P1853 Type II Windsor Enfield ON LAY-AWAY
In 1855 The British military contracted with American firm Robbins and Lawarence to produce 25,000 Rifle muskets. During the Crimean war England was having difficulty producing enough of the new model rifle musket. Robbins and Lawarence had provided machinery to the English for the new Armory in Enfield. Robins and Lawarence increased the size of their facility and installed new machinery to be able to produce the English rifle muskets. Production started in 1855 and the flow of arms headed to England. In 1856 the war ended quicker than anticipated and England canceled the contract with Robbins and Lawarence. 10.400 of the Windsor Enfields had been inspected, accepted and delivered. With this setback Robbins and Lawarence went into bankruptcy. Creditors formed a new company with the assets. Vermont Arms Company assembled 5,600 arms and had additional supplies of various parts.

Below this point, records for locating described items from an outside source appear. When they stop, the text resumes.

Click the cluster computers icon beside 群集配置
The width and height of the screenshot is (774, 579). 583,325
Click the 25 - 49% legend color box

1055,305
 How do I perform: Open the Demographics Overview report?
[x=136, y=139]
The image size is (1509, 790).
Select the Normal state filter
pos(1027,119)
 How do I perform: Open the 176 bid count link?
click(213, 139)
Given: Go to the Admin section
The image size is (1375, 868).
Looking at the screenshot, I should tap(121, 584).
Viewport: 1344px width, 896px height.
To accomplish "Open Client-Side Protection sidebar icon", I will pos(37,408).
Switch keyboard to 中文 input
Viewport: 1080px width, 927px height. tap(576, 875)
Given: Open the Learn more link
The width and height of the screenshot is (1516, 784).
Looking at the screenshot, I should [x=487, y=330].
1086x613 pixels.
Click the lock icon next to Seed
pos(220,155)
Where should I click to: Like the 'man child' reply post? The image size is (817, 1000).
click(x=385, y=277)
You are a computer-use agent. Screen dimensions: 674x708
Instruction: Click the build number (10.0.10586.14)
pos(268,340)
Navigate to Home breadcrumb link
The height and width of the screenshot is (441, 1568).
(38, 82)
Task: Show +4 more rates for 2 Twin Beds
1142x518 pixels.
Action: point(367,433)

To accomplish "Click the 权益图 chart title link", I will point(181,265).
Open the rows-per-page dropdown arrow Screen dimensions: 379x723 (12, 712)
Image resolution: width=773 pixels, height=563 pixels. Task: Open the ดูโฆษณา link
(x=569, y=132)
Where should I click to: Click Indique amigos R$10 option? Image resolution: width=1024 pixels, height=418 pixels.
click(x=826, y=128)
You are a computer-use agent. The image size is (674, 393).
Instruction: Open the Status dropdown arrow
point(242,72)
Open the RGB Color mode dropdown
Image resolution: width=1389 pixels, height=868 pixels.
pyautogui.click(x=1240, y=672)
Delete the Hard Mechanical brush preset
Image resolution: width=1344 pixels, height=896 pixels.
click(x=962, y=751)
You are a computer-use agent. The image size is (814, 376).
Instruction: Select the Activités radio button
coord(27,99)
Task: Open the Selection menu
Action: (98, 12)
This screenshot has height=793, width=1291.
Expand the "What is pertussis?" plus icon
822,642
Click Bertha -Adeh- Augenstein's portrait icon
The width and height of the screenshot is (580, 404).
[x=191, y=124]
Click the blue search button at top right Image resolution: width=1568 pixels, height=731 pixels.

This example is marked 1855 and Windsor on the lock. The Barrel has British Style proof marks. There is also a "S" stamped on the barrel indicating it was sold surplus from the British military. This example has British military acceptance mark on the exterior of the lockplate. The marks are all clear and readable. The barrel has generous amounts of blue remaining. The lock is a dull grey color. The metal is smooth and has a few small areas of light pitting. The bore is clean and has strong, visible, rifling. The stock is solid and full length. It has some dings and nicks from handling. There is a small stamp on the toe of the buttplate with the initials of George Moller. The ramrod is a type III Enfield ramrod. The buttplate tang has marks suggesting Colonial Canadian ownership. This example was in his collection and sold last year. It is the one pictured in his book.